Minnie plays tennis. Not much else to this one, folks, beside that stray observation that given his proven track record of narcissism, Mickey clearly only loves Minnie because she looks exactly like him.


Back to the exercising – or “mousercising,” as Minnie calls it. The real star in this image is the radio on the shelf. At first you’re like, “how cute, a Mickey-shaped radio” but then you look more closely at those eyes – pink-rimmed, fleshy and wet with tears – and you start to wonder if that radio is entirely mechanical. It also looks more like a koala than a mouse.


Now we’re in Minnie’s boudoir, in a scene that immediately brought back surprisingly strong memories of the Dream Phone board game. By now Mickey’s constant presence should come as no surprise, but if you’re like me you’ll spend a good few minutes trying to figure out the perspective here that allows Minnie to look at the picture of Mickey even though it’s hanging on the wall behind her.


Don’t you bloody well threaten me, Mickey. I don’t care if you are dressed as a skinhead, I won’t be intimidated by a mouse even if said mouse does look like the kid from This is England.
Oh, and I see Goofy’s got his usual hat back. The big hat is just for spooky castles, I guess.

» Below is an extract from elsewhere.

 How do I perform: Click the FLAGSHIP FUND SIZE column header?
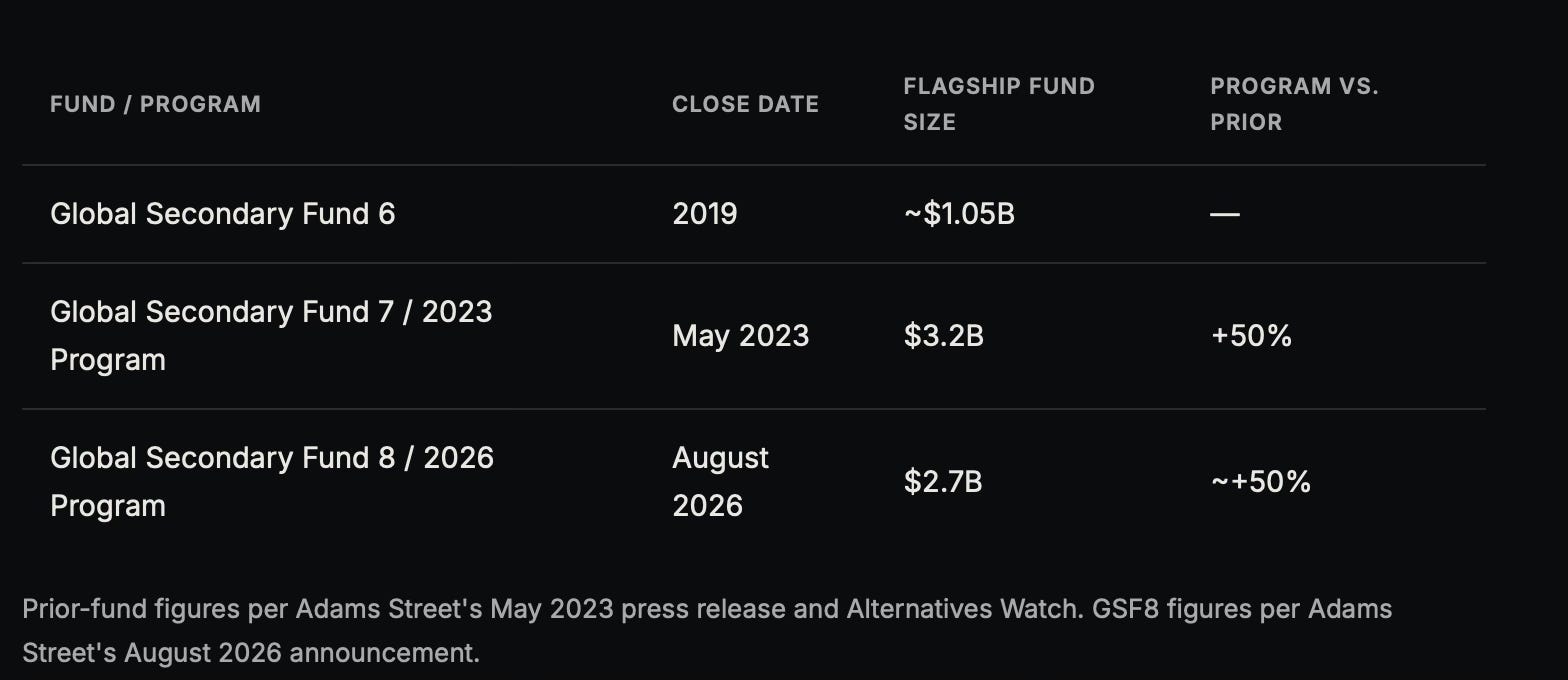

Yep, those are horses. I think. Okay, so I’m not so sure about the one on the right because it’s only got three legs and glowing demonic eyes. Protoplasmic elder beasts that have temporarily assumed a vaguely equine shape, at the very least. As they ride through the desert on a horse with no soul, look at Mickey and remember that in cowboy movies “black hat” is a term for a bad guy because they, well, wear black hats. I rest my case.


I hadn’t really noticed before, but while I’d say the graphics in MJP are mostly okay (although the Amiga could do a lot better) everything does look very rubbery, as though all the characters are encased in PVC. I mean, look at Minnie’s skirt, that’s definitely not fabric.

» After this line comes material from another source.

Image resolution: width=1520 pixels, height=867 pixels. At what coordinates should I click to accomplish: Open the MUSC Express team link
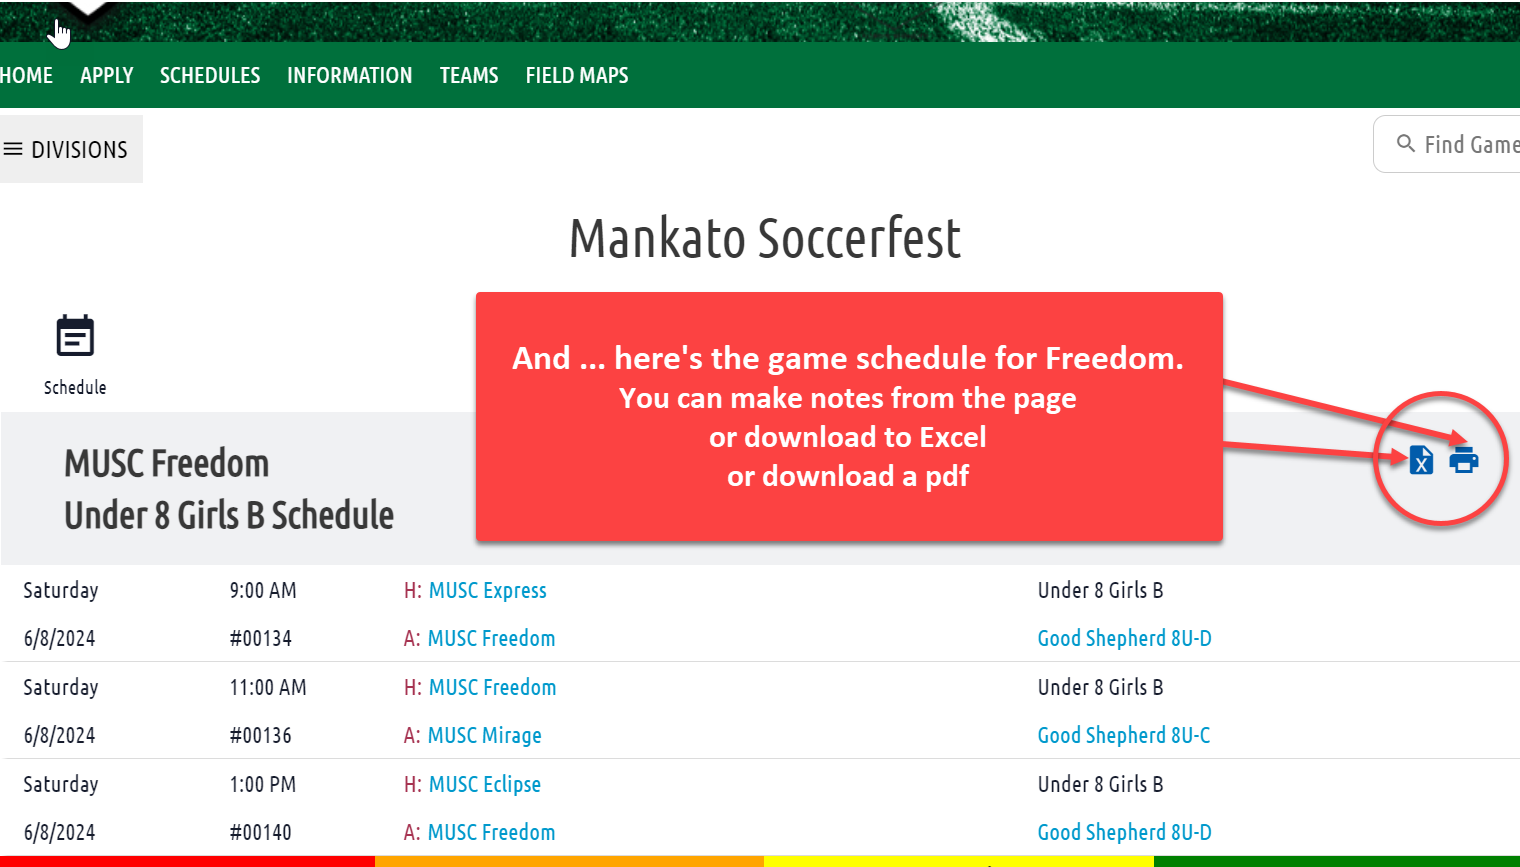pos(488,590)
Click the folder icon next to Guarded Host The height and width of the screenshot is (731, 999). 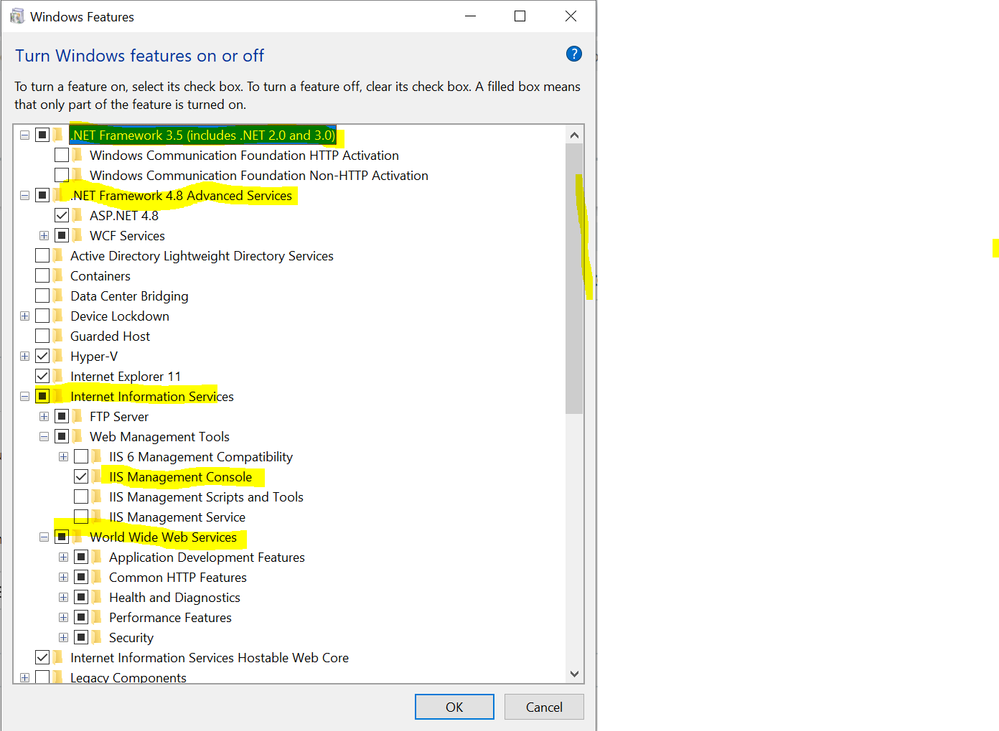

And finally, just as we’re getting into “Krusty Visits Relatives in Annapolis, Maryland” territory, we reach the final scene. Mickey goes for a swim. For some unknown reason I was expecting something a bit more… climactic. A group shot of all the characters, Mickey ascending to his eternal throne as the Earth’s new ruler, something like that. Instead we get tiny sharks and a weird-looking starfish. The starfish flops around listlessly, and so I feel a certain kinship with it as Mickey’s Jigsaw Puzzles limps over the finishing line.

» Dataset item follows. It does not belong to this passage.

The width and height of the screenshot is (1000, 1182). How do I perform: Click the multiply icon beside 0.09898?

Well, those were definitely some jigsaw puzzles. No doubt about that, and as such it’s difficult to judge the game as a whole. I suppose it partly comes down to price: if this was sold as a full-price retail game back in the day, a parent would probably feel a bit ripped off even if it did come with a real 24-piece jigsaw (or at least the PC version did). I reckon kids would enjoy it, though. It’s simple enough to be perfectly suitable for very young children, the selectable piece counts and alternate “shadow” mode give it a bit of extra longevity and the sounds and animation are pretty fun. Put it this way: if this game had featured He-Man or The Real Ghostbusters rather than Mickey Mouse, the six-year-old VGJunk would have been all over it. So, I suppose that’s a tentative thumbs up on MJP, although frankly the game could have caused my monitor to squirt skunk spray into my eyes at regular intervals and that Mickey face in the first puzzle would have made it all worthwhile.